Task description -
Reproduce the data below verbatim, leaving out the picture.

Start Stored rows

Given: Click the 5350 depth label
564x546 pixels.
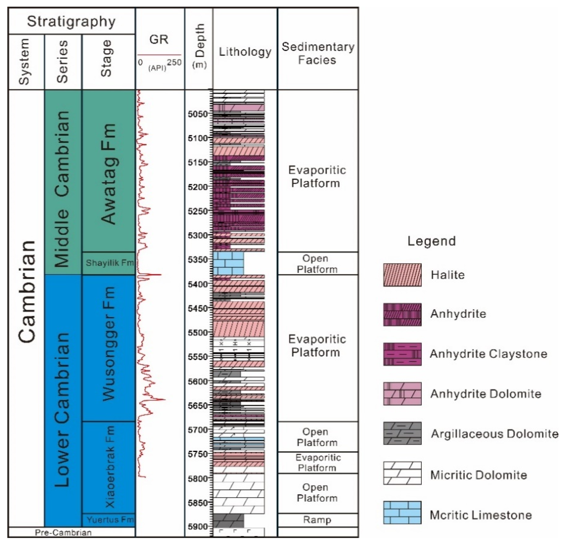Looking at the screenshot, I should [x=197, y=260].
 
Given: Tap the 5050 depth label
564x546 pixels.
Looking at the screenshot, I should [x=197, y=114].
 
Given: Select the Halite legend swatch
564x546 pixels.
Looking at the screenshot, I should [x=402, y=275].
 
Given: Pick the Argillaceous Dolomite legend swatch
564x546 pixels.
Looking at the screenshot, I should [x=402, y=433].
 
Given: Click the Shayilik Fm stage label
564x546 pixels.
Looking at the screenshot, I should [x=110, y=263].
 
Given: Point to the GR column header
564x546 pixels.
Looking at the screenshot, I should [x=159, y=39].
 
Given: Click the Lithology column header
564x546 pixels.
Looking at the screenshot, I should [x=245, y=52].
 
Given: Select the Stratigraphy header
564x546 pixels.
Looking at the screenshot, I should [x=71, y=21].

End Stored rows

Final result -
Given: Click the 5350 depth label
564x546 pixels.
Looking at the screenshot, I should [x=197, y=260].
 
Given: Tap the 5050 depth label
564x546 pixels.
Looking at the screenshot, I should [x=197, y=114].
 
Given: Select the Halite legend swatch
564x546 pixels.
Looking at the screenshot, I should [x=402, y=275].
 
Given: Pick the Argillaceous Dolomite legend swatch
564x546 pixels.
Looking at the screenshot, I should [x=402, y=433].
 
Given: Click the Shayilik Fm stage label
564x546 pixels.
Looking at the screenshot, I should [x=110, y=263].
 
Given: Point to the GR column header
564x546 pixels.
Looking at the screenshot, I should [x=159, y=39].
 
Given: Click the Lithology column header
564x546 pixels.
Looking at the screenshot, I should [x=245, y=52].
 
Given: Select the Stratigraphy header
564x546 pixels.
Looking at the screenshot, I should [x=71, y=21].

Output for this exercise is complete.